De nombreux avocats, appartenant au Conseil National des Barreaux ou d’autres organisations ou syndicats, se sont réjouis de la création des sociétés pluri-professionnelles d’exercice. C’est la loi du 6 aout 2015 (2015-990) dite Loi MACRON, qui, dans son article 65, a habilité le Gouvernement à faciliter la création de ce type de sociétés pouvant regrouper, pour un exercice en commun, les professions d’avocat, avocat au Conseil d’Etat et à la Cour de Cassation, de commissaire-priseur judiciaire, de notaire, d’huissier de justice, de mandataire judiciaire, d’administrateur judiciaire, de conseil en propriété industrielle et d’expert-comptable. Les experts comptables sont ainsi assimilés à des professions juridiques ! L’ordonnance n° 2016-394 du 31 mars 2016, qui a été complétée par plusieurs décrets en date du 5 mai 2017, est donc venue permettre la création de ces SPE.
Mais les problèmes ne manquent pas.
La plupart des professions citées dans la loi et l’ordonnance sont soumises au secret professionnel.
Toutefois, ce secret professionnel sera malmené dans ce type de société. D’ores et déjà, l’article 31-10 de l’ordonnance du 31 mars 2016 prévoit que « le professionnel exerçant au sein de la société d’une des professions qui en constitue l’objet social, est tenu aux obligations de loyauté, de confidentialité ou de secret professionnel, conformément aux dispositions encadrant l’exercice de sa profession ». Cela aurait pu nous rassurer mais, immédiatement, l’ordonnance ajoute « les obligations de confidentialité ou de secret professionnel ne font pas obstacle à ce qu'il communique à d'autres professionnels toute information nécessaire à l'accomplissement des actes professionnels et à l'organisation du travail au sein de la société dans l'intérêt du client ». Il s’agit donc du secret partagé, c’est-à-dire la fin du secret ou, à tout le moins, d’un secret relatif désormais.
Seules les structures mono-professionnelles conserveront donc un secret « absolu ».
De surcroit, la société pluri-professionnelle consiste à mettre des moyens en commun au profit d’une clientèle.

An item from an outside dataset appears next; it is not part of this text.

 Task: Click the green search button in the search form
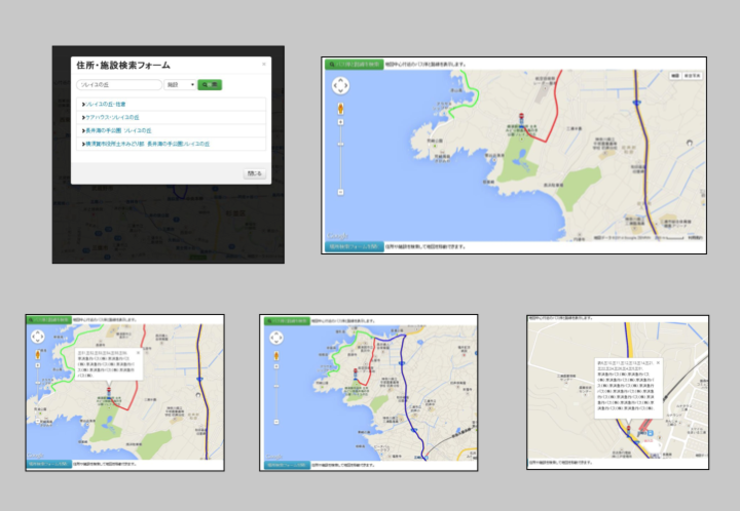pos(209,85)
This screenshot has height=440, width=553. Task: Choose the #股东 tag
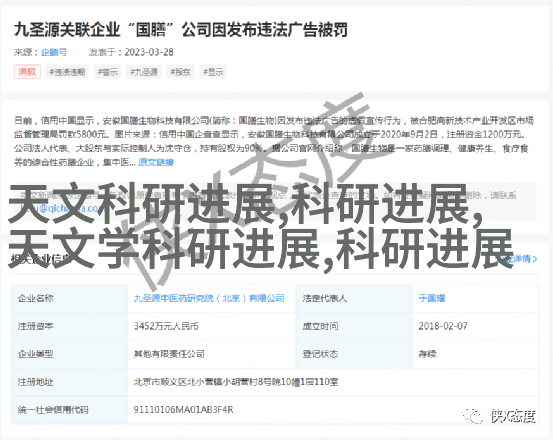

Il va donc y avoir, probablement, des salariés mis en commun (standard, secrétaires, comptabilité, …). Ils vont recevoir des confidences de tel ou tel client d’une des professions exerçant en SPE. Mais ils travailleront pour une autre profession.
Pour les administrateurs judiciaires, la situation est encore plus complexe. En effet, l’ordonnance prévoit expressément qu’il pourra communiquer à tout professionnel toutes informations nécessaires à l’accomplissement des actes professionnels et à l’organisation du travail au sein de la société dans les limites de ce que lui permet le mandat de justice pour lequel il a été désigné.
Le partage est assez mince. Comment prouver que l’on a partagé le strict nécessaire dans le cadre légal ? L’administrateur judiciaire qui aura connaissance du prochain dépôt de bilan (par le dépôt au greffe ou par l’amorce d’une procédure de conciliation) d’un client du notaire ou de l’avocat, va-t-il leur communiquer les informations pour que ceux-ci s’empressent de prendre des mesures protectrices de leurs intérêts ou de l’intérêt de leurs autres clients ?
Le problème se pose de la même façon pour la lutte contre le blanchiment des capitaux.
L’avocat doit passer par son Bâtonnier qui exerce un rôle de filtre en cas de délation. Mais le mandataire de justice, lui, dénonce directement auprès de TRACFIN. Idem pour l’expert-comptable.
Pour les avocats, toute la défense est exclue de la délation ainsi que la consultation. Mais, pour les autres professions, il n’y a aucune exclusion et on dénonce immédiatement.
Qui va dénoncer ? S’agira-t-il d’une dénonciation opérée par la société, qui est une structure d’exercice ou chaque associé, en fonction de ses règles professionnelles ? Cela, naturellement, va changer le destinataire de la dénonciation. Et si on estime que chaque associé doit faire, selon ses propres règles, une déclaration. Alors, doit-il informer les autres associés de cette déclaration qui pourrait compromettre les intérêts de la société ?
Les avocats n’ont pas d’obligation de déclarer leur soupçon concernant des faits délictueux. Tel n’est pas le cas des autres professions. En matière de perquisition, l’avocat peut faire appel à son Bâtonnier ou son délégué. Mais tel n’est pas le cas de toutes les autres professions qui ne bénéficient pas d’une présence extérieure pour les aider.
En bref, cette ordonnance vise simplement à permettre à certains de faire du business et d’accroitre leurs revenus ou leur rentabilité. Elle n’a pas pour objectif de préserver notre déontologie, nos secrets et nos valeurs.